Lugh – (Irish), Lugh or Lug was the God of light. He killed his grandfather, Balor, during the Great Battle in which a New Order of Gods and Goddesses took over from the primal beings of chaotic energy. He was the God of skill and ability.

Mabon – Son of Light, equated with the Roman Apollo. He was the God of liberation, harmony, music and unity. His festival is called Mabon, it is the Fall or Autumnal Equinox.

Gwydion – Son of Don, a master of fantasy and illusion, and the teacher of humans of all that is good and useful. He is a friend of Humanity and perpetually fights the Underworld powers for the good gifts they refuse to give to Humanity.

Nuada – (Gaulish) “He Of The Silver Hand” a God of war. The supreme God of the Gauls.

Nudd – Nudd or Lludd is a son of Beli. He was a sky God and is attributed with stopping three Supernatural plagues.

Oenghus – (Irish) God of fatal love and son of Daghdha and Boann.

Ogmios – God of the strength of poetry, charm and incantation. He is depicted as an old man carrying a club and a bow.

Amaethon – Son of Don and God of agriculture.

Angus Og – (Irish) God of love and beauty.

Bladud – (English) Father of King Lear, and was said to have founded Bath having been cured by it’s waters.

Manannan mac Lir – Manannan mac Lir, or Barinthus was the God of the ocean. He ferried the wounded King Arthur to the otherworld so that he could be cured.

Mark – King of Cornwall (now part of England) and uncle of Tristan, and suitor and husband of Isolde.

Naoise – (Irish) Husband of Deirdre. He was killed by his uncle Conchoba 

Llyr – (Welsh) God of the sea, he relates to the Irish Lir.

Luchtaine – God of wheel making.

Gwyn ap Nudd – Gwyn ap Nudd, or Gwyn is the Lord of the Underworld and Master of the Wild Hunt. He lives at Glastonbury Tor.

Gwyrthur ap Greidawl – Gwyrthur ap Greidawl, or Gwyrthur is a rival to Gwyn ap Nudd for the affections of Creurdilad. He is a solar God, representing day.

Herne The Hunter – In English folklore, Herne The Hunter is the spirit of a hunter which guards travellers through Windsor Great Park. He wears the antlers of a stag upon his head. Herne was prominent in the tales of Robin Hood, although Windsor Great Park is nowhere near Sherwood Forest.

INFORMATION SHOWN:

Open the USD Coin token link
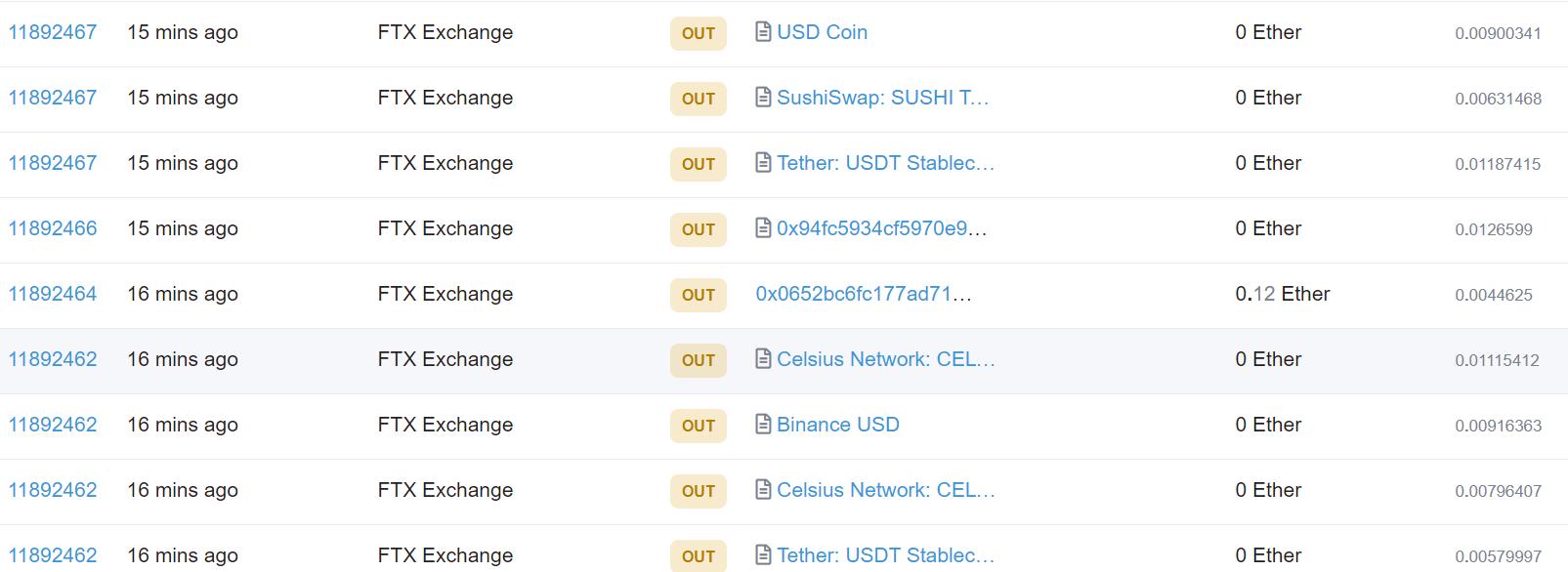This screenshot has height=572, width=1568. pyautogui.click(x=822, y=32)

CHALLENGES:
a: From the passage on gods and legendary figures, transcribe the part running from "Llyr – (Welsh)" up to and including "at Glastonbury Tor.".
b: Turn the paragraph in the passage on gods and legendary figures that begins "Gwydion – Son of Don" into a short bulleted list that keeps its main facts.

SOLUTIONS BY TASK:
a:
Llyr – (Welsh) God of the sea, he relates to the Irish Lir.

Luchtaine – God of wheel making.

Gwyn ap Nudd – Gwyn ap Nudd, or Gwyn is the Lord of the Underworld and Master of the Wild Hunt. He lives at Glastonbury Tor.

b:
- Son of Don
- Master of fantasy and illusion
- Taught humans all that is good and useful
- Friend of Humanity
- Perpetually fights the Underworld powers for the good gifts they refuse to give to Humanity